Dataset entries
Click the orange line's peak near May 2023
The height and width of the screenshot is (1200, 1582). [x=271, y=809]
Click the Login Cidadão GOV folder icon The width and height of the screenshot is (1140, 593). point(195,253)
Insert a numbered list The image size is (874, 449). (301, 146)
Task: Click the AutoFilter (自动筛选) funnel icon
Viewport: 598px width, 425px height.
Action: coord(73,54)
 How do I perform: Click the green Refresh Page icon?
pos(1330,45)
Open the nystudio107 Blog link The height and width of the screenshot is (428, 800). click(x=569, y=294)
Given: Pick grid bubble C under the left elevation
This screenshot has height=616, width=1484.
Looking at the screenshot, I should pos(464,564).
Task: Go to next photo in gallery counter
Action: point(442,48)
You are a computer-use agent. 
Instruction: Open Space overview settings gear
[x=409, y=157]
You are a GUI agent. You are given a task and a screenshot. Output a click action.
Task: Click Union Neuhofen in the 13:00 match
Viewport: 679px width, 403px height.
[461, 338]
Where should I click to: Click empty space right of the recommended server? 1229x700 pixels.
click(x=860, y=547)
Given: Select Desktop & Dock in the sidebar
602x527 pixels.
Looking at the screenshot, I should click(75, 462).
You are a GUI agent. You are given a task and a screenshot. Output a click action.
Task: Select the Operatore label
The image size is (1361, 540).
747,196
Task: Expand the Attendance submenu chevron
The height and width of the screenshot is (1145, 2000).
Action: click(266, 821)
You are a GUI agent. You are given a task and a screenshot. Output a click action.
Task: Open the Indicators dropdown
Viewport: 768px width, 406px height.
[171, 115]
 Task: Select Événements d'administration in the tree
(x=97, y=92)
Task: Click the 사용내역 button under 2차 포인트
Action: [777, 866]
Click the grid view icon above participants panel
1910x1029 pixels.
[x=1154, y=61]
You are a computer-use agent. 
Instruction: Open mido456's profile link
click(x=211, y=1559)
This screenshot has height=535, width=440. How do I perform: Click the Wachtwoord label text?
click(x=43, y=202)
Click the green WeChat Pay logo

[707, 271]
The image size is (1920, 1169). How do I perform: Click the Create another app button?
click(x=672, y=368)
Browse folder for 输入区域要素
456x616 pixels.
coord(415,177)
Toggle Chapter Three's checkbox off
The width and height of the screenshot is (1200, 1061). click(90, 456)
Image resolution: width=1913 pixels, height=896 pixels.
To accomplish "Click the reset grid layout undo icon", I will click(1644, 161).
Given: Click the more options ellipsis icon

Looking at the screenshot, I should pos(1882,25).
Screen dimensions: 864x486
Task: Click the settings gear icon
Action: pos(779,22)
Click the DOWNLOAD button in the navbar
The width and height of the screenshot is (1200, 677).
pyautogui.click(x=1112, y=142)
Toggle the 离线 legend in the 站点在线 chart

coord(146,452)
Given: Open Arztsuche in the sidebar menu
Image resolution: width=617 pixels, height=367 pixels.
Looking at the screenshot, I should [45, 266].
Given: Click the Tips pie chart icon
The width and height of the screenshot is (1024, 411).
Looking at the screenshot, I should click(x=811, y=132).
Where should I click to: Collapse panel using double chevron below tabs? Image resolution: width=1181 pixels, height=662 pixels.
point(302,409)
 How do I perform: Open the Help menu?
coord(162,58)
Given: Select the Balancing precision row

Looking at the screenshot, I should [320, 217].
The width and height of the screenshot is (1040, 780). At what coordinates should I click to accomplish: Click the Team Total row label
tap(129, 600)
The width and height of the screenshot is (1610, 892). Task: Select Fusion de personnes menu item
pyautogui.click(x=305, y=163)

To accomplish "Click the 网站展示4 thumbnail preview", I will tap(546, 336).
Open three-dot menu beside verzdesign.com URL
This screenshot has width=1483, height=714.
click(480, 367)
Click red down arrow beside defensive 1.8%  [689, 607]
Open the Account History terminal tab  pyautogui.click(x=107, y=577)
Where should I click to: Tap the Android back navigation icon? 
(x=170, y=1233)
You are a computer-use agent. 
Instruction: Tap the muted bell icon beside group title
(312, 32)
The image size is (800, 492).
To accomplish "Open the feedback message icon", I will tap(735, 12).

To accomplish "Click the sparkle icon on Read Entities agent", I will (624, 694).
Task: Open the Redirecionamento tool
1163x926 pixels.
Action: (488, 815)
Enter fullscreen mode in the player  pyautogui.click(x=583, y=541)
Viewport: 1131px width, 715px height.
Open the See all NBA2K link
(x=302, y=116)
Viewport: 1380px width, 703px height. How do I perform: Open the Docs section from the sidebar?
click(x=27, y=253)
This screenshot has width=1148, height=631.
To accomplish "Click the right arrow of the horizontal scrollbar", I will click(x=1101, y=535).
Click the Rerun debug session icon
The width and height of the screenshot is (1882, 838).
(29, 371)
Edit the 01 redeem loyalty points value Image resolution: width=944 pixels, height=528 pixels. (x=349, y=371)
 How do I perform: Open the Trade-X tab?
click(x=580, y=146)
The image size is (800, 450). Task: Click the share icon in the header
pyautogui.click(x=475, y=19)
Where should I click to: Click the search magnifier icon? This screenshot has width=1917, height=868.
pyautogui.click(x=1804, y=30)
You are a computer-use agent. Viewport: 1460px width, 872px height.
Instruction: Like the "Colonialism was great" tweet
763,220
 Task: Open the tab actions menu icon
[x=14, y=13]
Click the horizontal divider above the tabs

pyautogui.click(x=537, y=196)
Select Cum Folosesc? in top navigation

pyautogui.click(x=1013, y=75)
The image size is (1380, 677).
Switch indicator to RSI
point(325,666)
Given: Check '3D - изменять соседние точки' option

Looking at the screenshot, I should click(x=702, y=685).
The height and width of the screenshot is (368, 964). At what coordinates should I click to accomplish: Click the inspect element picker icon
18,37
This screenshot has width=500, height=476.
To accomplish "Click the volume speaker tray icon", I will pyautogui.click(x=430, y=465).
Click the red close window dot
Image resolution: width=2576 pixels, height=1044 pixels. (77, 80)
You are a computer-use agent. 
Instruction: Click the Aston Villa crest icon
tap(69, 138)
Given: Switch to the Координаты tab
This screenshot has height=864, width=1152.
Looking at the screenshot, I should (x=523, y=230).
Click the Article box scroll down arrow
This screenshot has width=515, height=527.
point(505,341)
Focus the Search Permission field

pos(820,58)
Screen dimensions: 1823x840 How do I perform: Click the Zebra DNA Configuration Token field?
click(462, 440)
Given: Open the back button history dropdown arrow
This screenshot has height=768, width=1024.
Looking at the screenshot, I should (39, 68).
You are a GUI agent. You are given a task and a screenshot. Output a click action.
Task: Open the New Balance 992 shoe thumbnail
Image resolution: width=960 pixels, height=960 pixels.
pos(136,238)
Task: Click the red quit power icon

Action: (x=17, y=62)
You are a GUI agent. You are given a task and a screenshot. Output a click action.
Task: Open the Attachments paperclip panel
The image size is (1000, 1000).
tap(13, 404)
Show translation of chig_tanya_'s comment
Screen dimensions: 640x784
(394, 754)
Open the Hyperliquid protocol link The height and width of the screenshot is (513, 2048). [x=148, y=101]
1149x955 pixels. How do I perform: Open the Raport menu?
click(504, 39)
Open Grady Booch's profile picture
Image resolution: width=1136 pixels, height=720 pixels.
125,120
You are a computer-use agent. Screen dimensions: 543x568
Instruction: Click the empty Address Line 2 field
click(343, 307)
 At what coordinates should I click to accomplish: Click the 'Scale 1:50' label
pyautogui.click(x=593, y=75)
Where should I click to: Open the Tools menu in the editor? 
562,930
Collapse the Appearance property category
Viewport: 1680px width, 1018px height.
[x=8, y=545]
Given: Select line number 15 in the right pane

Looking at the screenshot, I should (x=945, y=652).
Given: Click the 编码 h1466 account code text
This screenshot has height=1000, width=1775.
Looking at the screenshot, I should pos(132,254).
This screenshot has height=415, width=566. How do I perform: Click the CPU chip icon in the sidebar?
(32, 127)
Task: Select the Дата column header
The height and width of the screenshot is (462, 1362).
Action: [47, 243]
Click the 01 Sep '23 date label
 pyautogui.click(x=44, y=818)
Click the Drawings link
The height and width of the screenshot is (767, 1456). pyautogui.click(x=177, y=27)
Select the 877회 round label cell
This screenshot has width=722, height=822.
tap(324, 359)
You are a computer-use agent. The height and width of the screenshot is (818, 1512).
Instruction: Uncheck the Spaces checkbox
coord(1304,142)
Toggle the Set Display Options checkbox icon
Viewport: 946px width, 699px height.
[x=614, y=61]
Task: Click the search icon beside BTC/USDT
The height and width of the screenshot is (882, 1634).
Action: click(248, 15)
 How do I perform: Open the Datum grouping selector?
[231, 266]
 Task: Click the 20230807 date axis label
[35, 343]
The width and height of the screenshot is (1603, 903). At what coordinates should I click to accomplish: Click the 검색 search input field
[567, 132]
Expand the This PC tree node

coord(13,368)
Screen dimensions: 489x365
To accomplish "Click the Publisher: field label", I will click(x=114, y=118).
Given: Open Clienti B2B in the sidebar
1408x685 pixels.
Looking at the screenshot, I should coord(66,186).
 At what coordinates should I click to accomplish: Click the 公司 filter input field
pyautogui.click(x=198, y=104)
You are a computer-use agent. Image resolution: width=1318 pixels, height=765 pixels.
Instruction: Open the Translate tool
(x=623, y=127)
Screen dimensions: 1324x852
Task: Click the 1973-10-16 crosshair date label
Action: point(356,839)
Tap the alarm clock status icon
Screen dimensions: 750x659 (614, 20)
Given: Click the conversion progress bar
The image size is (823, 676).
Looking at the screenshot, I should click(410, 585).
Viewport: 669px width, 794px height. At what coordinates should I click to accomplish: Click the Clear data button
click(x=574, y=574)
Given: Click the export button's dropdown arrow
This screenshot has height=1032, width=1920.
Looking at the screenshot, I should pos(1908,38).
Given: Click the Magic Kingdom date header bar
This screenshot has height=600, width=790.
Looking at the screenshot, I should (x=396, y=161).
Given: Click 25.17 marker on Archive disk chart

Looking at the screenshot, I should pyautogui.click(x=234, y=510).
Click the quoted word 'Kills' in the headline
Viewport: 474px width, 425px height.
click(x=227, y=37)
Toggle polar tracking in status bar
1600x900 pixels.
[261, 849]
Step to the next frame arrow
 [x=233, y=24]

* TASK DIRECTIONS *
What you give back should be only the lines of the records above, starting at the line with "This screenshot has height=864, width=1152." and ending at the line with "Select the 877회 round label cell", restated word for word.

* EXERCISE SOLUTION *
This screenshot has height=864, width=1152.
Looking at the screenshot, I should (x=523, y=230).
Click the Article box scroll down arrow
This screenshot has width=515, height=527.
point(505,341)
Focus the Search Permission field

pos(820,58)
Screen dimensions: 1823x840 How do I perform: Click the Zebra DNA Configuration Token field?
click(462, 440)
Given: Open the back button history dropdown arrow
This screenshot has height=768, width=1024.
Looking at the screenshot, I should (39, 68).
You are a GUI agent. You are given a task and a screenshot. Output a click action.
Task: Open the New Balance 992 shoe thumbnail
Image resolution: width=960 pixels, height=960 pixels.
pos(136,238)
Task: Click the red quit power icon

Action: (x=17, y=62)
You are a GUI agent. You are given a task and a screenshot. Output a click action.
Task: Open the Attachments paperclip panel
The image size is (1000, 1000).
tap(13, 404)
Show translation of chig_tanya_'s comment
Screen dimensions: 640x784
(394, 754)
Open the Hyperliquid protocol link The height and width of the screenshot is (513, 2048). [x=148, y=101]
1149x955 pixels. How do I perform: Open the Raport menu?
click(504, 39)
Open Grady Booch's profile picture
Image resolution: width=1136 pixels, height=720 pixels.
125,120
You are a computer-use agent. Screen dimensions: 543x568
Instruction: Click the empty Address Line 2 field
click(343, 307)
 At what coordinates should I click to accomplish: Click the 'Scale 1:50' label
pyautogui.click(x=593, y=75)
Where should I click to: Open the Tools menu in the editor? 
562,930
Collapse the Appearance property category
Viewport: 1680px width, 1018px height.
[x=8, y=545]
Given: Select line number 15 in the right pane

Looking at the screenshot, I should (x=945, y=652).
Given: Click the 编码 h1466 account code text
This screenshot has height=1000, width=1775.
Looking at the screenshot, I should pos(132,254).
This screenshot has height=415, width=566. How do I perform: Click the CPU chip icon in the sidebar?
(32, 127)
Task: Select the Дата column header
The height and width of the screenshot is (462, 1362).
Action: [47, 243]
Click the 01 Sep '23 date label
 pyautogui.click(x=44, y=818)
Click the Drawings link
The height and width of the screenshot is (767, 1456). pyautogui.click(x=177, y=27)
Select the 877회 round label cell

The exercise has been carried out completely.